Oh I will I almost did it today but I didn't know there was that much interest in pics of him at work. Honestly I work out 1.5 hrs and he comes in 15 minutes after me and leaves 30 minutes before me, don't see how it's possible to be that size and only spend 30-40 minutes a day in the gym. He walks like a old man so I can testify his back is probly fucked up. I know when I have hard days roofing I walk around like I have a stick up my ass.


----------



## FordFan (Dec 26, 2011)

Wow. This is funny, yet pretty cool.

Pics, pics.


----------



## Boomer182 (Dec 26, 2011)

Fordfan it may not happen this week but I will get those pics. I am working out of town the next 4 days and he doesn't work out on the weekends


----------



## Boomer182 (Dec 27, 2011)

Gym time hopefully he is there, and I will snap pics of him.


----------



## murf23 (Dec 27, 2011)

▬▬▬

Instructions:
A. List each username that appears in a post header in the forum thread above, giving each name only once.
B. According to the forum thread, how many days will Boomer182 be working out of town?

Data for review:
▬▬▬

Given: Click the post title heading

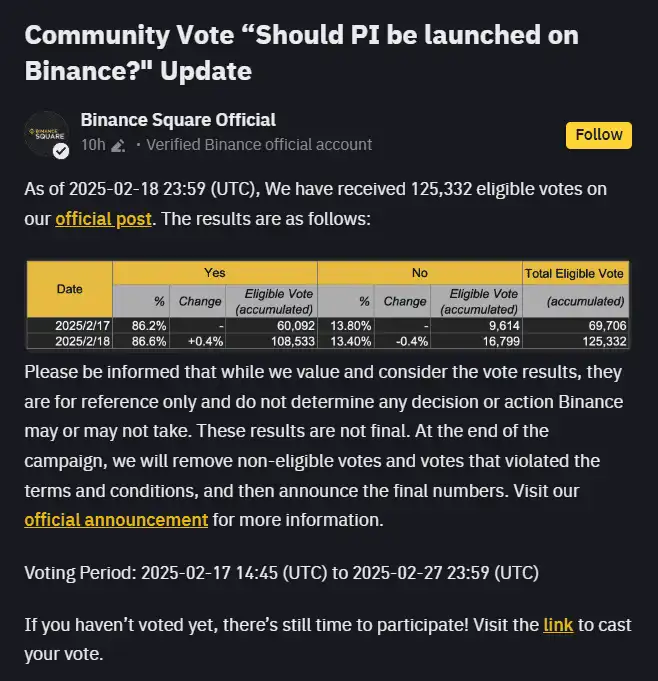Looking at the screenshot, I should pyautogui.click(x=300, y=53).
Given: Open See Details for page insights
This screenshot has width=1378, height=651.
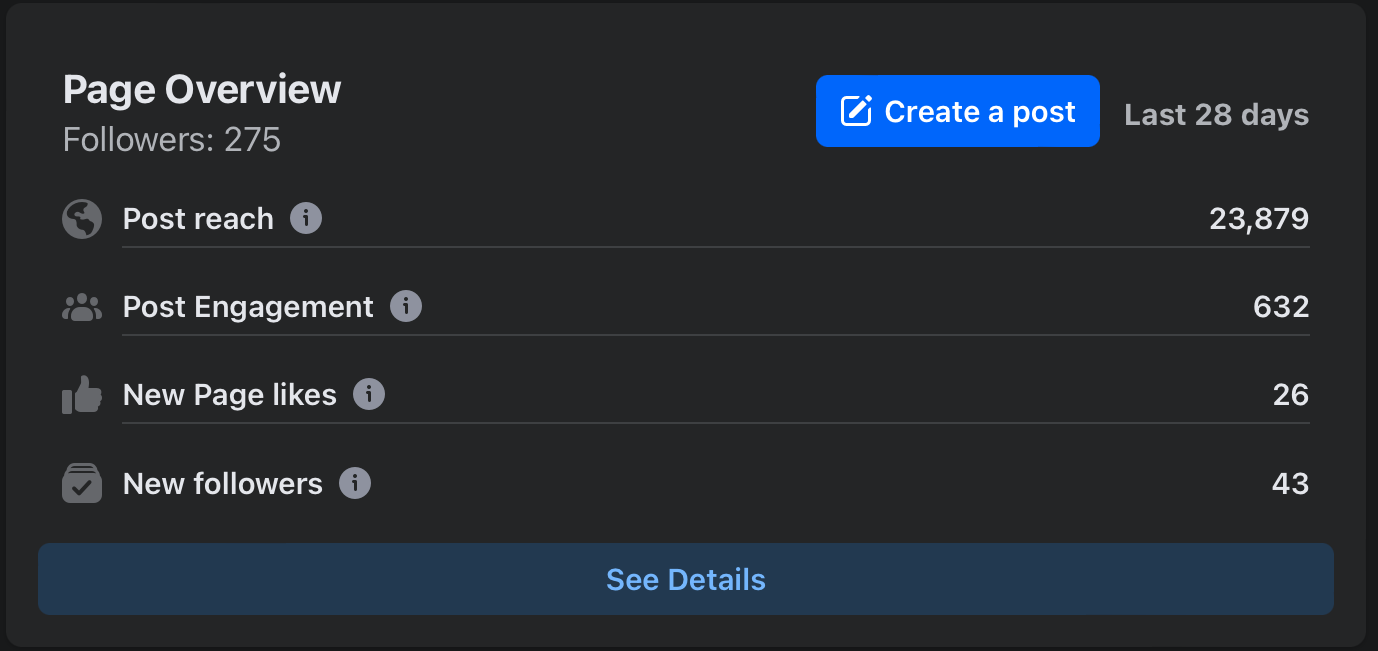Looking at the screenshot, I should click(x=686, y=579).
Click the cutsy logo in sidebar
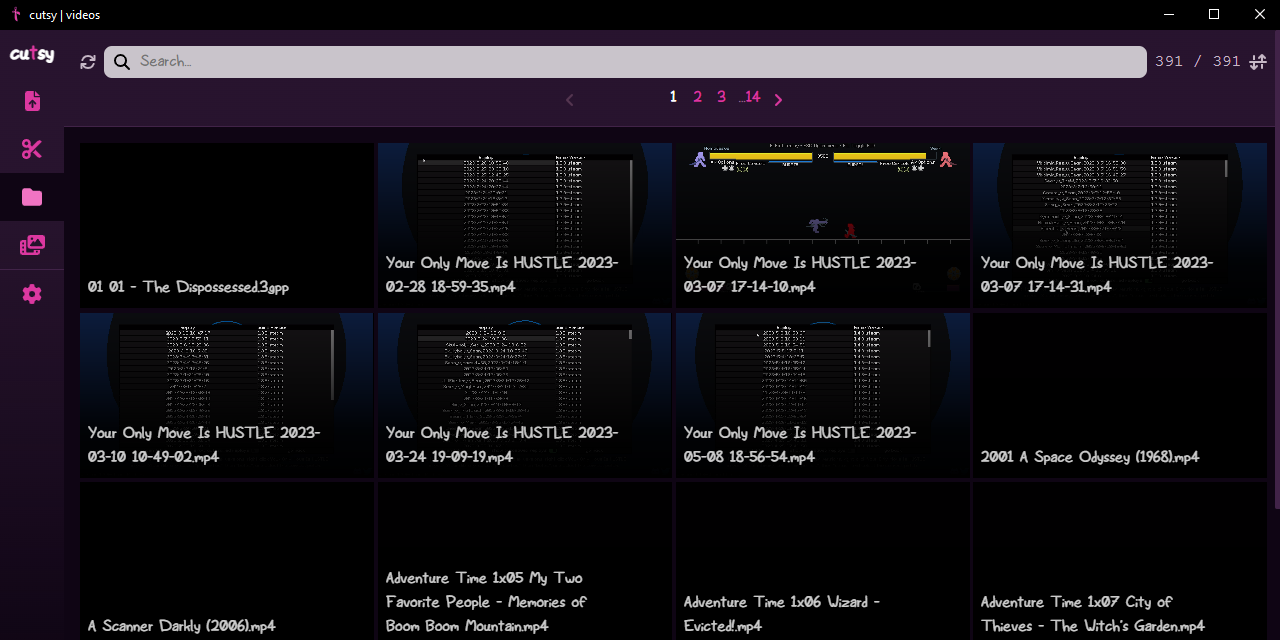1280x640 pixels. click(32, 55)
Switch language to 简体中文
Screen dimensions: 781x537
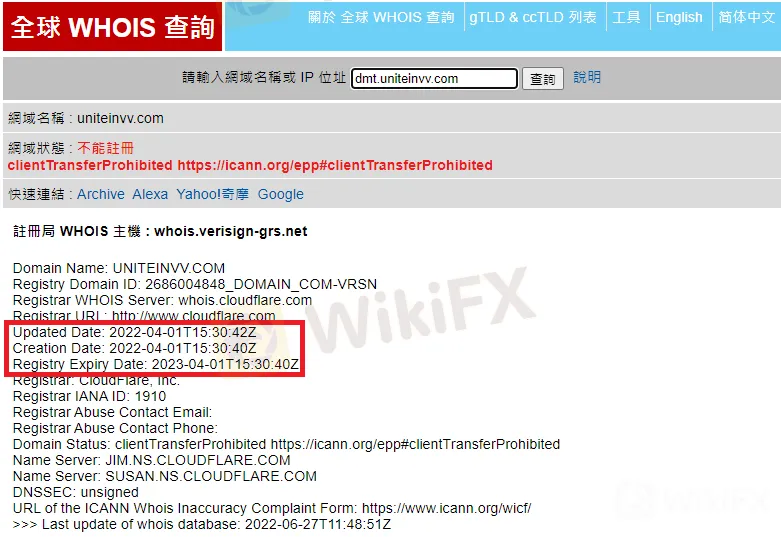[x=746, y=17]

▬▬▬

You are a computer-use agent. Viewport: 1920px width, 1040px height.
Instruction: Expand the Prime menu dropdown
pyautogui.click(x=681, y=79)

▬▬▬

Solved problems:
A. FordFan, Boomer182, murf23

B. Four days.